Work required: Nothing but the lines below from the one containing "Task: Select the 旋转 rotate tool" through the one containing "Task: Click the" should appear in the answer, exact and without pictures.

Data shown:

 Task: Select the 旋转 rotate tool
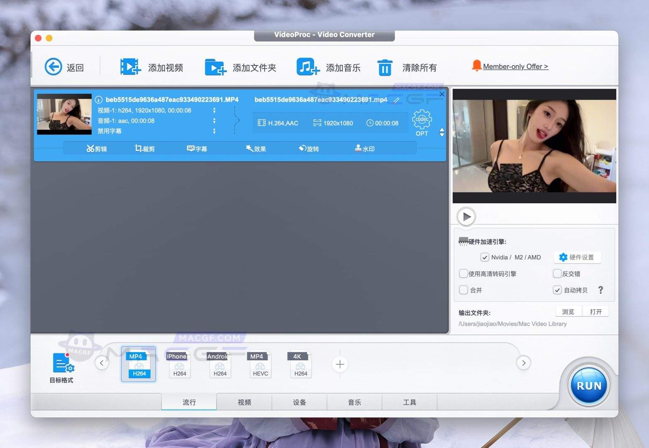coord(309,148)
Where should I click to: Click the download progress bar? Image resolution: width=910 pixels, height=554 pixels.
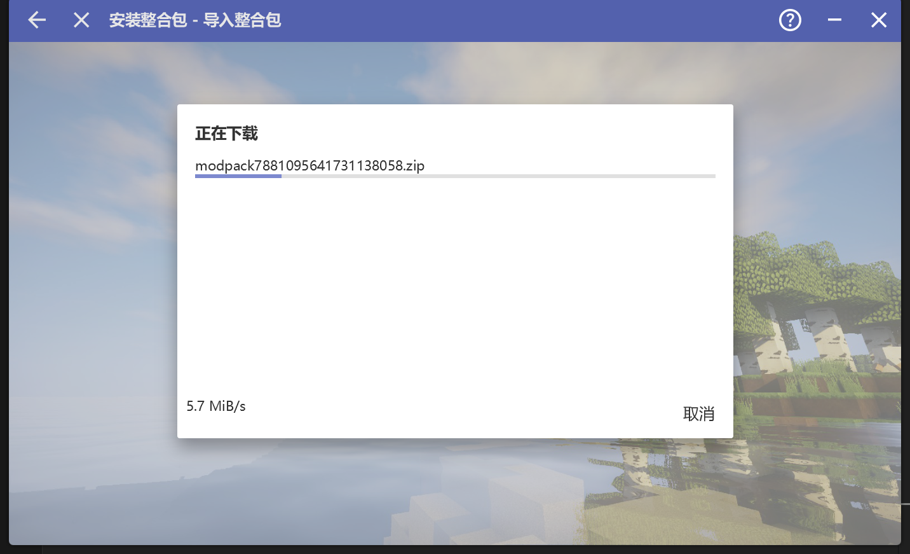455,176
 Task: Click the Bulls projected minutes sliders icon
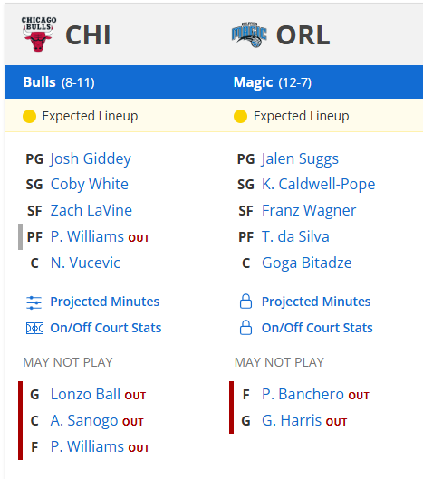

--

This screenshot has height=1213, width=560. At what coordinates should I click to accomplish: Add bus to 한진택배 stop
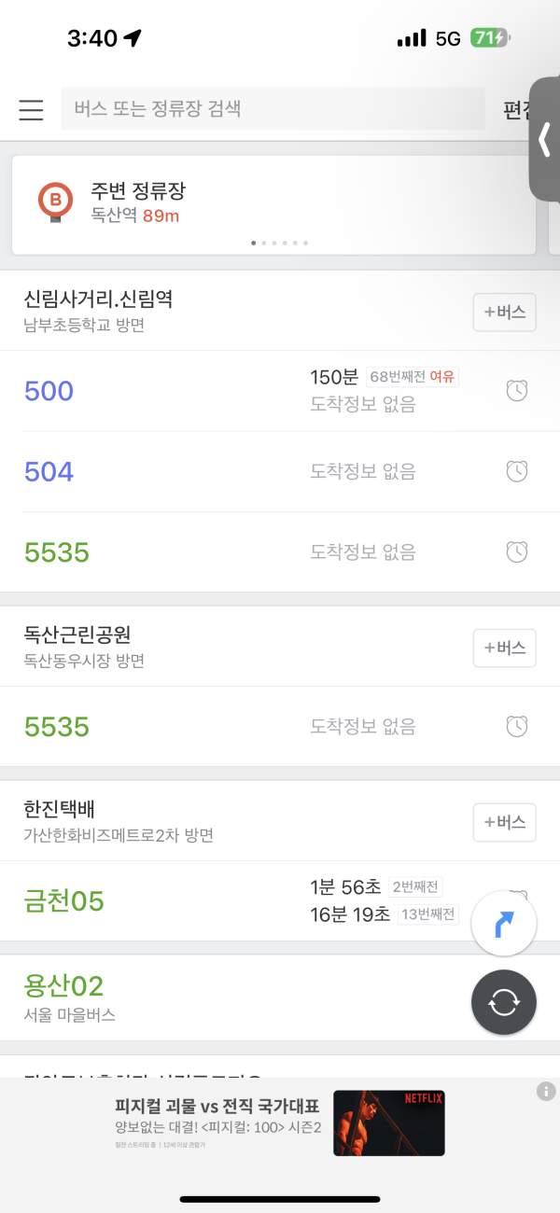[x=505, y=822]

Written response:
 Task: Select the 旋转 rotate tool
coord(309,148)
Where should I click to: Click the download progress bar? Image resolution: width=910 pixels, height=554 pixels.
455,176
 Task: Click the Bulls projected minutes sliders icon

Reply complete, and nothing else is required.